[BEGIN]

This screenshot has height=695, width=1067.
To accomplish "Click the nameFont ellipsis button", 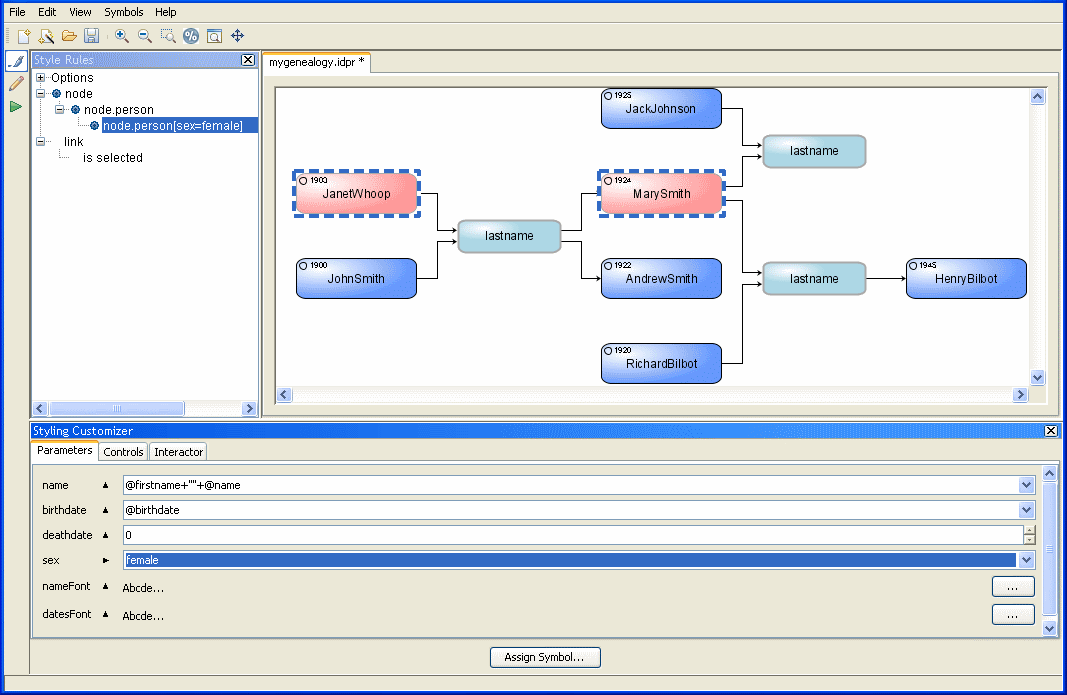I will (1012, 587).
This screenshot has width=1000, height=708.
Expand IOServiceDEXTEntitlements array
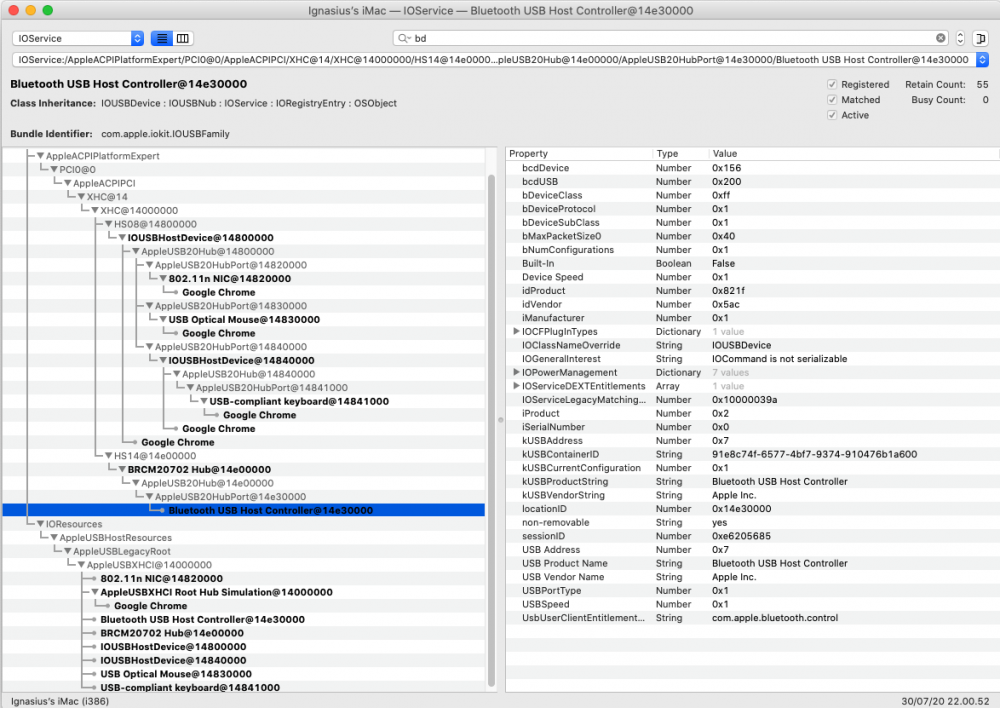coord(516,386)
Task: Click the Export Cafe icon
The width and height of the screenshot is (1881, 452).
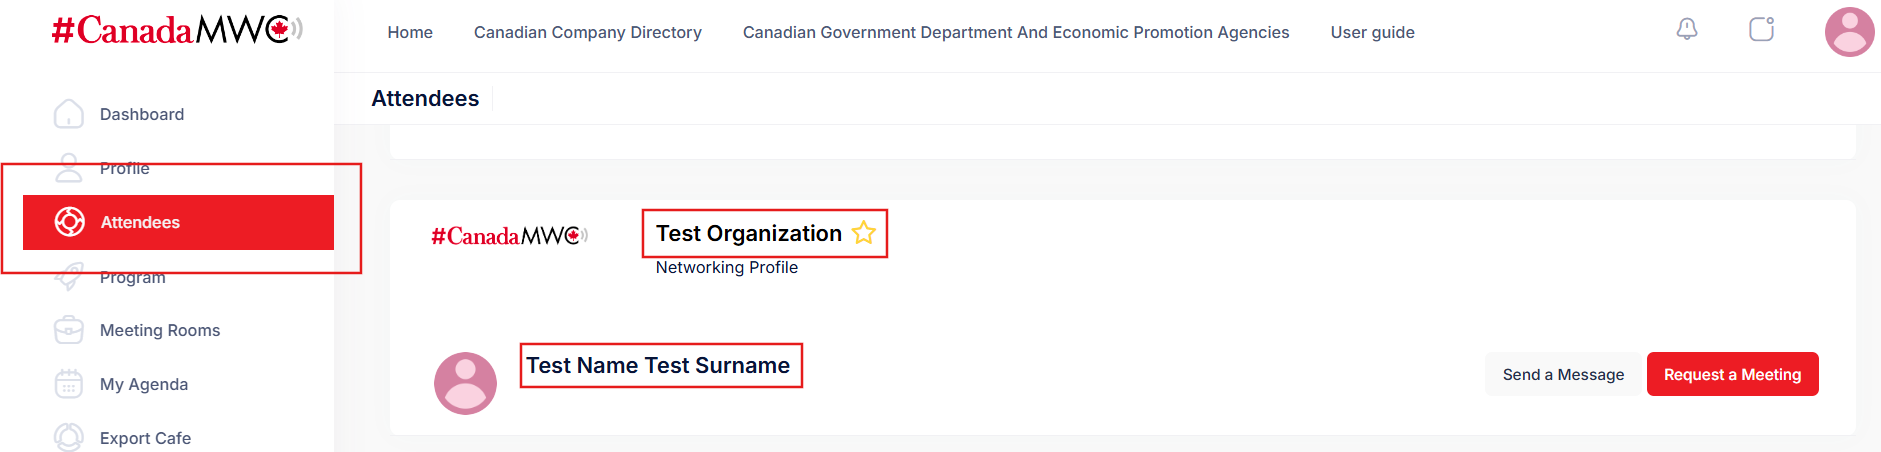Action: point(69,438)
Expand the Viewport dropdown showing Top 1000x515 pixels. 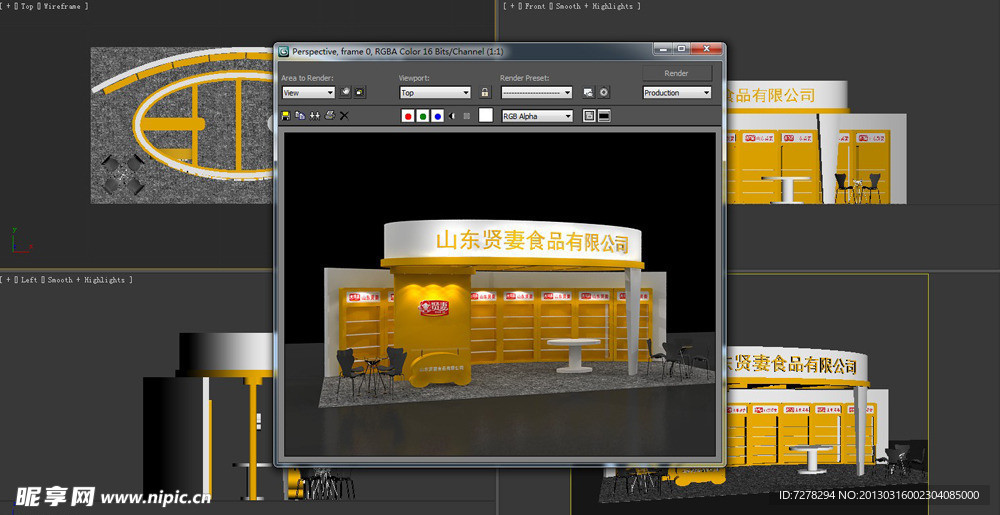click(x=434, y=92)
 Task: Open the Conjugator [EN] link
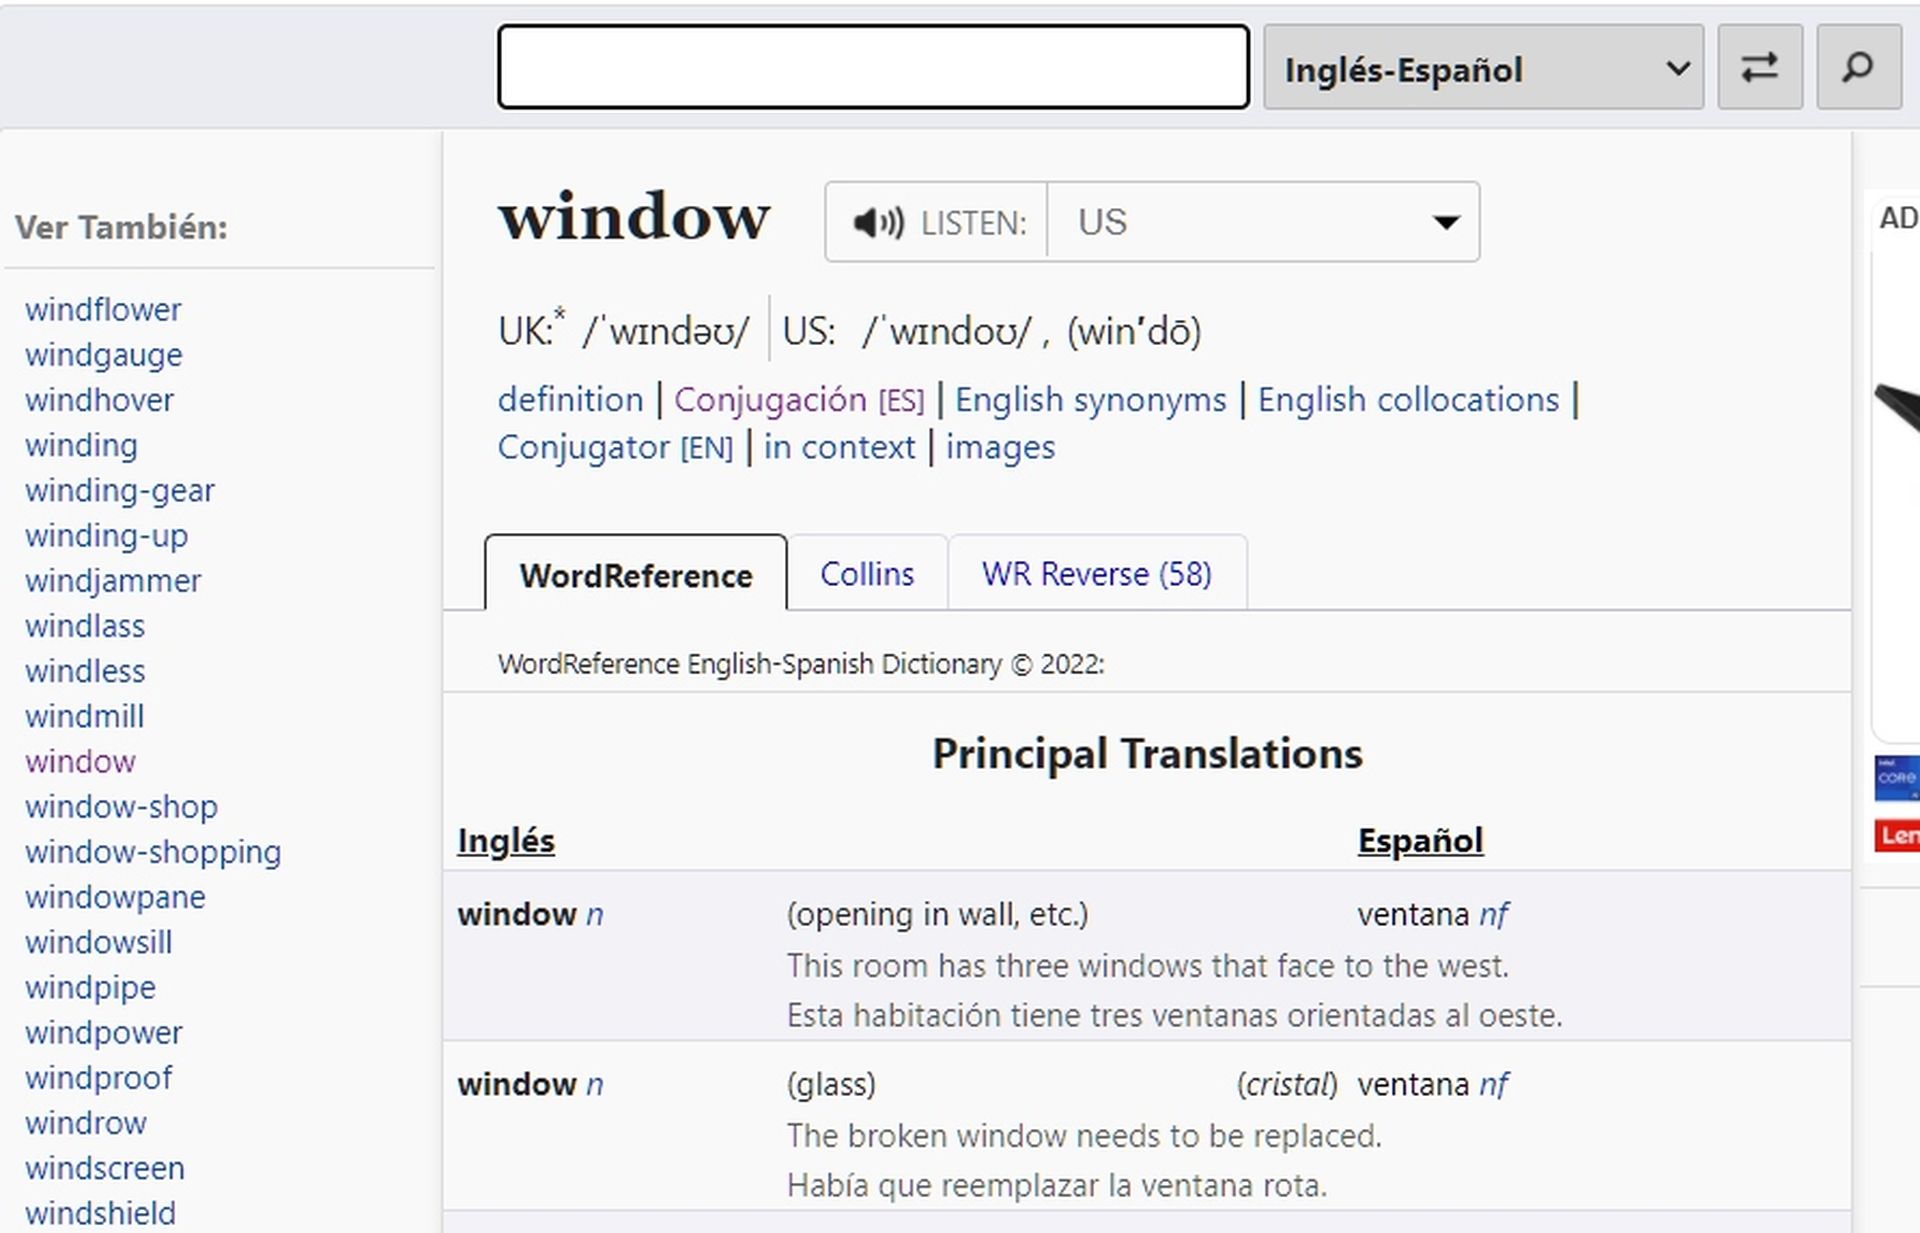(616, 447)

[END]

> [Task description] Locate every line in the records that contains the string "height", and copy each of those lines in full.

> [Exercise response]
This screenshot has height=695, width=1067.
This screenshot has width=1000, height=708.
The width and height of the screenshot is (1881, 452).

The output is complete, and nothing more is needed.